[Data on finding visible targets]

================================

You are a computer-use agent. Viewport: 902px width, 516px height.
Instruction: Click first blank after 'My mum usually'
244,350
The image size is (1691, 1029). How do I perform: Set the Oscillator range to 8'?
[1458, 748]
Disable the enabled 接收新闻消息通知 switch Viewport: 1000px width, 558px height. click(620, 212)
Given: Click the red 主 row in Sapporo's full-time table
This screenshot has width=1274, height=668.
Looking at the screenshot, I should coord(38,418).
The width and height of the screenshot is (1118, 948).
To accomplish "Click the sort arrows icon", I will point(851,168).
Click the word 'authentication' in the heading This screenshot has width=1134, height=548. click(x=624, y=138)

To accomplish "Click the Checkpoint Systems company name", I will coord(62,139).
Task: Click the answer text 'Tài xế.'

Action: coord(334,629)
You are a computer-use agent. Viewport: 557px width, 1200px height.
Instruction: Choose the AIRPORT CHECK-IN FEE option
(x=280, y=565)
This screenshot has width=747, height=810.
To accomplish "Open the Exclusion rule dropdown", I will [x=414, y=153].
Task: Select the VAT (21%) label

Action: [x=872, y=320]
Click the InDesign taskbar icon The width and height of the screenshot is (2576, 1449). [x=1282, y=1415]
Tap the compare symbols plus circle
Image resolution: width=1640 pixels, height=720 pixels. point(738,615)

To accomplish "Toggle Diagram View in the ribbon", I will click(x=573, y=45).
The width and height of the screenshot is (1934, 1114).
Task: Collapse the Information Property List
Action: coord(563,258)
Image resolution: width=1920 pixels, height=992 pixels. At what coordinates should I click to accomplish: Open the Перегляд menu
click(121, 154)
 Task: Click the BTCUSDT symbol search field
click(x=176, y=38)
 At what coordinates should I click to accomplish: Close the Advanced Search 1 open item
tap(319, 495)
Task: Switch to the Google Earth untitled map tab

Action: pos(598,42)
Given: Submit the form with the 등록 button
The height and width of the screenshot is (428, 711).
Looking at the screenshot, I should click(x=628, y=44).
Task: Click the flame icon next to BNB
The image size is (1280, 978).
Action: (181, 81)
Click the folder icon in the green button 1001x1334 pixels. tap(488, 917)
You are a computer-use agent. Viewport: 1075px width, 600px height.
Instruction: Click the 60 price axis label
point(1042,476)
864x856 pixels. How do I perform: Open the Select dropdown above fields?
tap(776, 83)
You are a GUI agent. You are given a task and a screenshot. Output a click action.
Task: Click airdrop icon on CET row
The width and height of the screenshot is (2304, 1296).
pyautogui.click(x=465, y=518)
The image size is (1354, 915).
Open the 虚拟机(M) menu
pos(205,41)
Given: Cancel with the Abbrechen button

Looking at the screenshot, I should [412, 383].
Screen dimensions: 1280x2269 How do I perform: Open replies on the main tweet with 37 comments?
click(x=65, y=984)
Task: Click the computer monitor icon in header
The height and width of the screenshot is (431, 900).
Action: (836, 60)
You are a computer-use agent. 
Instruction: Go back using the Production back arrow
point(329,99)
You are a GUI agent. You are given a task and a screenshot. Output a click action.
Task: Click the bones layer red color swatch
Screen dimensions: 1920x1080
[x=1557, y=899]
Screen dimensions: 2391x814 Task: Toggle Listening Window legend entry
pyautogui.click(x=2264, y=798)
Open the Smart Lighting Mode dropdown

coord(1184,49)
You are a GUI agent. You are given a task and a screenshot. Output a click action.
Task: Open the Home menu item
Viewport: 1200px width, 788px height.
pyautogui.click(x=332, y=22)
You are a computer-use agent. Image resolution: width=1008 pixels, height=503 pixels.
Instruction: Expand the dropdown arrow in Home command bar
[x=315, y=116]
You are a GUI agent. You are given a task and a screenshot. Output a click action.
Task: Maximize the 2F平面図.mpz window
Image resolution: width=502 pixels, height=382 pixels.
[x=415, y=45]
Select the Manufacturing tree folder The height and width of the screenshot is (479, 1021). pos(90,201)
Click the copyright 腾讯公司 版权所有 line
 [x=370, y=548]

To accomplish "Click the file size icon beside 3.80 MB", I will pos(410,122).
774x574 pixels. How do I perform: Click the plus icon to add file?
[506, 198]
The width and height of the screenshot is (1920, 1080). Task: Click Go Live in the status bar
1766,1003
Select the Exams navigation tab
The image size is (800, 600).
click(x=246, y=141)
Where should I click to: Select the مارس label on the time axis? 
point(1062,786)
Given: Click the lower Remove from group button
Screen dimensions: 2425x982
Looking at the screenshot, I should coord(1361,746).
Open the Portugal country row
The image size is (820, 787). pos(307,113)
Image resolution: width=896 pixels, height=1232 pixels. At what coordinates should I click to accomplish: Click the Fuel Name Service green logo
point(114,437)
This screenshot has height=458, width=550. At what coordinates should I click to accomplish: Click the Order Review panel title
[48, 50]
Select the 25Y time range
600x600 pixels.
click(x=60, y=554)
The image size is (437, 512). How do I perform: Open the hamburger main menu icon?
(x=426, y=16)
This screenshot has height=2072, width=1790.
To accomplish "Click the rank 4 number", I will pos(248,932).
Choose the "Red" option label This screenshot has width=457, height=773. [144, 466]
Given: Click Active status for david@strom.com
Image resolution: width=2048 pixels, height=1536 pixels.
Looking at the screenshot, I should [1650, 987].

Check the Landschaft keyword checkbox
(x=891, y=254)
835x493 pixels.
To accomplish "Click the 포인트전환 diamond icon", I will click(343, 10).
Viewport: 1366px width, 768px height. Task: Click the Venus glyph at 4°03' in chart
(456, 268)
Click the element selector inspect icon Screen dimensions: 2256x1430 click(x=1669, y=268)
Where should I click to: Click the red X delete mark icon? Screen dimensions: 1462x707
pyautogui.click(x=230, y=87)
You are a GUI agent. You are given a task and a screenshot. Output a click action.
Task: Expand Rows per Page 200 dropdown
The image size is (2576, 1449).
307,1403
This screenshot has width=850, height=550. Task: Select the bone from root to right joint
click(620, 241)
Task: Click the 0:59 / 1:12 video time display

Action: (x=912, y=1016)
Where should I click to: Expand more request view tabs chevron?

================================

| INSTRUCTION |
Rewrite all the entries above, substituting "desktop automation agent" for every occurrence of "computer-use agent" and leaving everything else as it is.

| OUTPUT |
You are a desktop automation agent. Viewport: 902px width, 516px height.
Instruction: Click first blank after 'My mum usually'
244,350
The image size is (1691, 1029). How do I perform: Set the Oscillator range to 8'?
[1458, 748]
Disable the enabled 接收新闻消息通知 switch Viewport: 1000px width, 558px height. click(620, 212)
Given: Click the red 主 row in Sapporo's full-time table
This screenshot has width=1274, height=668.
Looking at the screenshot, I should coord(38,418).
The width and height of the screenshot is (1118, 948).
To accomplish "Click the sort arrows icon", I will point(851,168).
Click the word 'authentication' in the heading This screenshot has width=1134, height=548. click(x=624, y=138)

To accomplish "Click the Checkpoint Systems company name", I will coord(62,139).
Task: Click the answer text 'Tài xế.'

Action: coord(334,629)
You are a desktop automation agent. Viewport: 557px width, 1200px height.
Instruction: Choose the AIRPORT CHECK-IN FEE option
(x=280, y=565)
This screenshot has width=747, height=810.
To accomplish "Open the Exclusion rule dropdown", I will [x=414, y=153].
Task: Select the VAT (21%) label

Action: [x=872, y=320]
Click the InDesign taskbar icon The width and height of the screenshot is (2576, 1449). [x=1282, y=1415]
Tap the compare symbols plus circle
Image resolution: width=1640 pixels, height=720 pixels. point(738,615)

To accomplish "Toggle Diagram View in the ribbon", I will click(x=573, y=45).
The width and height of the screenshot is (1934, 1114).
Task: Collapse the Information Property List
Action: coord(563,258)
Image resolution: width=1920 pixels, height=992 pixels. At what coordinates should I click to accomplish: Open the Перегляд menu
click(121, 154)
 Task: Click the BTCUSDT symbol search field
click(x=176, y=38)
 At what coordinates should I click to accomplish: Close the Advanced Search 1 open item
tap(319, 495)
Task: Switch to the Google Earth untitled map tab

Action: pos(598,42)
Given: Submit the form with the 등록 button
The height and width of the screenshot is (428, 711).
Looking at the screenshot, I should click(x=628, y=44).
Task: Click the flame icon next to BNB
The image size is (1280, 978).
Action: (181, 81)
Click the folder icon in the green button 1001x1334 pixels. tap(488, 917)
You are a desktop automation agent. Viewport: 1075px width, 600px height.
Instruction: Click the 60 price axis label
point(1042,476)
864x856 pixels. How do I perform: Open the Select dropdown above fields?
tap(776, 83)
You are a GUI agent. You are given a task and a screenshot. Output a click action.
Task: Click airdrop icon on CET row
The width and height of the screenshot is (2304, 1296).
pyautogui.click(x=465, y=518)
The image size is (1354, 915).
Open the 虚拟机(M) menu
pos(205,41)
Given: Cancel with the Abbrechen button

Looking at the screenshot, I should [412, 383].
Screen dimensions: 1280x2269 How do I perform: Open replies on the main tweet with 37 comments?
click(x=65, y=984)
Task: Click the computer monitor icon in header
The height and width of the screenshot is (431, 900).
Action: (836, 60)
You are a desktop automation agent. 
Instruction: Go back using the Production back arrow
point(329,99)
You are a GUI agent. You are given a task and a screenshot. Output a click action.
Task: Click the bones layer red color swatch
Screen dimensions: 1920x1080
[x=1557, y=899]
Screen dimensions: 2391x814 Task: Toggle Listening Window legend entry
pyautogui.click(x=2264, y=798)
Open the Smart Lighting Mode dropdown

coord(1184,49)
You are a GUI agent. You are given a task and a screenshot. Output a click action.
Task: Open the Home menu item
Viewport: 1200px width, 788px height.
pyautogui.click(x=332, y=22)
You are a desktop automation agent. Image resolution: width=1008 pixels, height=503 pixels.
Instruction: Expand the dropdown arrow in Home command bar
[x=315, y=116]
You are a GUI agent. You are given a task and a screenshot. Output a click action.
Task: Maximize the 2F平面図.mpz window
Image resolution: width=502 pixels, height=382 pixels.
[x=415, y=45]
Select the Manufacturing tree folder The height and width of the screenshot is (479, 1021). pos(90,201)
Click the copyright 腾讯公司 版权所有 line
 [x=370, y=548]

To accomplish "Click the file size icon beside 3.80 MB", I will pos(410,122).
774x574 pixels. How do I perform: Click the plus icon to add file?
[506, 198]
The width and height of the screenshot is (1920, 1080). Task: Click Go Live in the status bar
1766,1003
Select the Exams navigation tab
The image size is (800, 600).
click(x=246, y=141)
Where should I click to: Select the مارس label on the time axis? 
point(1062,786)
Given: Click the lower Remove from group button
Screen dimensions: 2425x982
Looking at the screenshot, I should coord(1361,746).
Open the Portugal country row
The image size is (820, 787). pos(307,113)
Image resolution: width=896 pixels, height=1232 pixels. At what coordinates should I click to accomplish: Click the Fuel Name Service green logo
point(114,437)
This screenshot has height=458, width=550. At what coordinates should I click to accomplish: Click the Order Review panel title
[48, 50]
Select the 25Y time range
600x600 pixels.
click(x=60, y=554)
The image size is (437, 512). How do I perform: Open the hamburger main menu icon?
(x=426, y=16)
This screenshot has height=2072, width=1790.
To accomplish "Click the rank 4 number", I will pos(248,932).
Choose the "Red" option label This screenshot has width=457, height=773. [144, 466]
Given: Click Active status for david@strom.com
Image resolution: width=2048 pixels, height=1536 pixels.
Looking at the screenshot, I should [1650, 987].

Check the Landschaft keyword checkbox
(x=891, y=254)
835x493 pixels.
To accomplish "Click the 포인트전환 diamond icon", I will click(343, 10).
Viewport: 1366px width, 768px height. Task: Click the Venus glyph at 4°03' in chart
(456, 268)
Click the element selector inspect icon Screen dimensions: 2256x1430 click(x=1669, y=268)
Where should I click to: Click the red X delete mark icon? Screen dimensions: 1462x707
pyautogui.click(x=230, y=87)
You are a GUI agent. You are given a task and a screenshot. Output a click action.
Task: Expand Rows per Page 200 dropdown
The image size is (2576, 1449).
307,1403
This screenshot has width=850, height=550. Task: Select the bone from root to right joint
click(620, 241)
Task: Click the 0:59 / 1:12 video time display

Action: (x=912, y=1016)
Where should I click to: Expand more request view tabs chevron?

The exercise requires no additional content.